Située au fin fond de l’Alabama, au cœur du « Dixieland », de la « Bible Belt », Boligee perçue par certains comme « une splendeur », traitée par d’autres de « bourbière », n’est qu’une toute petite bourgade d’environ 300 habitants, principalement noirs.
À vrai dire, ceux-ci occupent leur temps à remuer des histoires et l’église locale (Baptiste) est leur seule richesse et leur seule distraction.
Pour autant, si attachants que soient certains d’entre eux, nous sommes loin d’une peinture complaisante d’une négritude de bon aloi. Les personnages noirs n’ont en effet pas que des qualités ; si près de Dieu qu’ils soient ou voudraient l’être, ils peuvent se montrer cruels ou tout du moins égoïstes, ce qui leur coûtera très cher, nous l’apprendrons à la toute fin de la pièce; même Mother-Sister, la majestueuse âme des lieux, prédicatrice et guérisseuse, « œil de dieu » ouvert lorsque la lune le veut bien, peut se montrer très dure avec ses paroissiens, comme d’ailleurs avec son fils ou avec un étranger de passage.

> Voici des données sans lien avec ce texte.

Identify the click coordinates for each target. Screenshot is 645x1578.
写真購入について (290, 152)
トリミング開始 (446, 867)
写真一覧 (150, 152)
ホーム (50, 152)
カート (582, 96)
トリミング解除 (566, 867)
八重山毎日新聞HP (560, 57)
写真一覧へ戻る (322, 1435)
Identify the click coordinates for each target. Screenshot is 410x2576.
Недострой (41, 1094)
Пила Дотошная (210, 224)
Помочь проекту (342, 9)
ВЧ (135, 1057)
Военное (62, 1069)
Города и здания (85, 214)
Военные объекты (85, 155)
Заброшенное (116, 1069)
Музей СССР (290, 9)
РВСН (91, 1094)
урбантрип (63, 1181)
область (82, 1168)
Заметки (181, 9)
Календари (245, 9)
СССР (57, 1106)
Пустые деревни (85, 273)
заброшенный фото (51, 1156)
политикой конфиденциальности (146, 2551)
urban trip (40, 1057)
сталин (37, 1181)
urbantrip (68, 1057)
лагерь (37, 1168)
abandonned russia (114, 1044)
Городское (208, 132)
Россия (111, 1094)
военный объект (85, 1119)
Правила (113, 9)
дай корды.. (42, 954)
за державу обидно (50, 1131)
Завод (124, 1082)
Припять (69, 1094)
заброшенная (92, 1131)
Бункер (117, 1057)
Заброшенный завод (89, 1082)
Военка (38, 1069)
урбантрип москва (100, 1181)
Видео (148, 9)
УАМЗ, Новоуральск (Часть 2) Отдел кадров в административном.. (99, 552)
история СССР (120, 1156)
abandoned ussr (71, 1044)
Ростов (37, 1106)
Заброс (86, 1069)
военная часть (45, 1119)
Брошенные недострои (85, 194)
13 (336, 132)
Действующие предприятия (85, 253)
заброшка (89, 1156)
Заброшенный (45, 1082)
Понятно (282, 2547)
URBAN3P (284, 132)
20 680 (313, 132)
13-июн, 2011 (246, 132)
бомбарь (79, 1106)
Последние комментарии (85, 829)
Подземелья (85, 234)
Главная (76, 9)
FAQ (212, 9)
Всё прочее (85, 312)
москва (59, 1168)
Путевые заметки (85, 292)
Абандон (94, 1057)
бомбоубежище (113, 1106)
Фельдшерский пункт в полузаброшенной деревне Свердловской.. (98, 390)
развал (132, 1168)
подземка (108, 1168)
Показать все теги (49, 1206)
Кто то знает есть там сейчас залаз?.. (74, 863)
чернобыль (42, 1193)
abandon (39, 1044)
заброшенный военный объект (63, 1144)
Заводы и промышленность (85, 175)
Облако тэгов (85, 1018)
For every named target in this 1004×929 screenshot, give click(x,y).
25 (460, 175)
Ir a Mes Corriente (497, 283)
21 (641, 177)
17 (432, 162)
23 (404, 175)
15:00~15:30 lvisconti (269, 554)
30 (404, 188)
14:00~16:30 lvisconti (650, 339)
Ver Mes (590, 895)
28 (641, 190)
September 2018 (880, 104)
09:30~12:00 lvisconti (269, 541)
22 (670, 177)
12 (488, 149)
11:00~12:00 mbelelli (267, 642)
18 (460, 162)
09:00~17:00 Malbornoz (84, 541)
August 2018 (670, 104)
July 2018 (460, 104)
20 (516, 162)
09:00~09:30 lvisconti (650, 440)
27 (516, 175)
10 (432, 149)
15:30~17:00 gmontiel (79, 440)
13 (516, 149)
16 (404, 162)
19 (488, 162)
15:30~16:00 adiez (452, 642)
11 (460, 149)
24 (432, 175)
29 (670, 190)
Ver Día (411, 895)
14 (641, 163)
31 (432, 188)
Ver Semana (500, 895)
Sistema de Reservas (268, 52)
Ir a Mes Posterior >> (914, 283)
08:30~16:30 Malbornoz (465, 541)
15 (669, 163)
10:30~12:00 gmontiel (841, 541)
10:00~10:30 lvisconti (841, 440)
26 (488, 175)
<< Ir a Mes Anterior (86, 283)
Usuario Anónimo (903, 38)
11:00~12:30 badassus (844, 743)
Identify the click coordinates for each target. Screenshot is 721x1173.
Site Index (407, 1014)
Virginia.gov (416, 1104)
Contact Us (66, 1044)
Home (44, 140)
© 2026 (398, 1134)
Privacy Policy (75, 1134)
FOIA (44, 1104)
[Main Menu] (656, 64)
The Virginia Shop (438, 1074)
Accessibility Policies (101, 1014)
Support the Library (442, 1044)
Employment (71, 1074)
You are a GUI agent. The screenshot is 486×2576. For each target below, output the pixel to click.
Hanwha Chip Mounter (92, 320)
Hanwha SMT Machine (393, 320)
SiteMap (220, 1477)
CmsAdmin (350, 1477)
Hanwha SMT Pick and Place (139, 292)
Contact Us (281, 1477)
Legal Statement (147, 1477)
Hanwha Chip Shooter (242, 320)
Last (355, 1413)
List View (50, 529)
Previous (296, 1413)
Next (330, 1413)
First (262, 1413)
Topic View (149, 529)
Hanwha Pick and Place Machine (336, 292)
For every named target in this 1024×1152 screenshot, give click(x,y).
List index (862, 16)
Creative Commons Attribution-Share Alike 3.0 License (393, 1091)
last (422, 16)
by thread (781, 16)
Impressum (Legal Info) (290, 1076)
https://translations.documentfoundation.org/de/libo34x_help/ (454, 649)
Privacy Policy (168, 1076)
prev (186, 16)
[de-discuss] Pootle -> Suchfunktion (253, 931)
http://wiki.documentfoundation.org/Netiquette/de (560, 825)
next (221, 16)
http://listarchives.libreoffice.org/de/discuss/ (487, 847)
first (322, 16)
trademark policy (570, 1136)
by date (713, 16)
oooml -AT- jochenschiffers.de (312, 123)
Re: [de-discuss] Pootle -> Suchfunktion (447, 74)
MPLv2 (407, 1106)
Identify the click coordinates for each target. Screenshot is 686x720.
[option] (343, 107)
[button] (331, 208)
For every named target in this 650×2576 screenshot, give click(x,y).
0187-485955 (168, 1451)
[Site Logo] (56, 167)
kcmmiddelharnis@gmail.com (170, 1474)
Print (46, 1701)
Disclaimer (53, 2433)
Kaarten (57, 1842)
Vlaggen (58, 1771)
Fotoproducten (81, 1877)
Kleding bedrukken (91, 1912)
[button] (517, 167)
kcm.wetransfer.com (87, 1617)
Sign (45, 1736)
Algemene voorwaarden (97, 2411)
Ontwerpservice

Les blancs, quant à eux, ne sont pas que des ordures, mais surtout des minables et des traîne-misère, affreusement acculturés.
En tout cas, en cet été de 1996, il se passe des choses bien étranges dans ce monde en miniature. Les esprits des vivants sont portés à l’incandescence par la chaleur torride ; et terrorisés à l’idée que leur chère église soit la prochaine sur la liste des églises incendiées.
En plus, les mourants s’incrustent et les morts ne cessent de faire irruption dans le présent en quête de réconciliation avec le sort cruel qui fut souvent le leur.
À vrai dire, dans cette pièce où s’entrelacent mondes et histoires, quotidien et surnaturel, le passé et le présent se confondent au point qu’on se demande si le temps n’a pas décidé de rester englué dans la chaleur torride de ces étés orageux et tragiques qui pourraient sembler comme une préfiguration terrestre de l’enfer.
Au nombre de ses habitants aux prises avec l’au-delà, on peut par exemple citer :
JEREMIAH, le fossoyeur, qui a eu le malheur de déterrer une bible chantante (et avec elle toute une histoire soigneusement occultée) et qui périra par le feu en une longue agonie dansée.
BENNY, plongée dans le chagrin par la mort de sa mère et dont la voix est emportée par une hirondelle de remords.
BERNADETTE, la mère de Benny que l’on voit brièvement vivante, recevoir une balle en plein cœur, avant d’errer dans l’entre-deux-mondes du coma, et tenter désespérément de donner à ses proches un dernier cadeau de vie : « Je me coule à travers les arbres et je les fais chanter. Je suis ton ange gardien. Et voici mes ailes. »
Et surtout il y a Blacksmith, le séduisant Blacksmith, jadis pendu à un arbre et brûlé vif pour avoir aimé une blanche, et qui revient car il a entendu son fils hurler de désespoir dans la nuit de son âme. Sauveur déjanté, goguenard et déluré, en fait il a été envoyé de l’au-delà pour éteindre les incendies grâce à la beauté de son blues… porteur de vie et d’espoir, porteur de courage, triomphant fantôme de lui-même en même temps que réincarnation du mythique chanteur de blues du Mississipi : Robert Johnson dont il chante plusieurs chansons.